How my learning about the politics of rebuilding education is influenced by my time in NOLA by Kristen Turner

Day 2 in NOLA


It goes without saying that physically being in this space and seeing the city first-hand allows for experiences you wouldn't otherwise have, or be able to understand. Day 1, I felt as though the whole group was able to get a taste of the kind of frustration the people of the city experience daily while we were on our bus tour of New Orleans. Many of the roads and bridges we attempted to take through and out of New Orleans were closed for various reasons, causing us to have to take alternative routes or just not venture to that area at all. For me this raises huge questions of accessibility to schools -- why should it be so difficult for the  
people of New Orleans to access different parts of THEIR city?
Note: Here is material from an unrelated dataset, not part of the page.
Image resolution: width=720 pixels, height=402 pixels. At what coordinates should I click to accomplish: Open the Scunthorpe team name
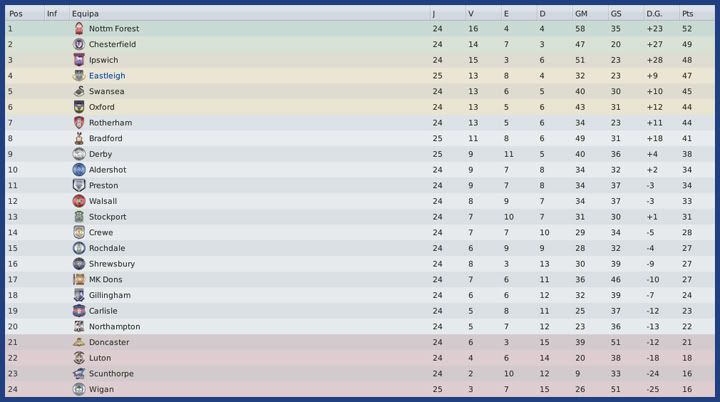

We have heard from quite a few different sources about the issue of busing students all over the city just to get to school. Some children have to endure a daily commute of 1-2 hours, meaning having to wake up extra early, get home extra late, and just the ride itself is enough to leave anyone feeling exhausted -- and certainly not in the mood to sit through 6 hours of school.

Another problem we have been hearing about is that children from the same household are forced to commute in separate directions, to separate schools. What happens if, one day, a student is on his or her lengthy commute to school, when all of a sudden a bridge or road route is closed? Taking an alternative route would add time to the already long journey, but what if there was no other alternative route to be taken? What if a child just cannot attend school that day because of one or two roads or bridges being shut down? This is frustrating for the student of course, but what kind of effect does this have on working parents whose children have to go to separate schools miles and miles apart, and one child can make it to school, but the other one can't? How does this effect a parents ability to be active in their children's learning?

Experiencing how these types of closings affected OUR travel through the city was inconvenient, and seeing how it really did shift whole parts of our tour made me realize that lack of accessibility of New Orleans itself through inadequate modes of transportation was just another factor in the struggle for quality education for the city's youth and parents.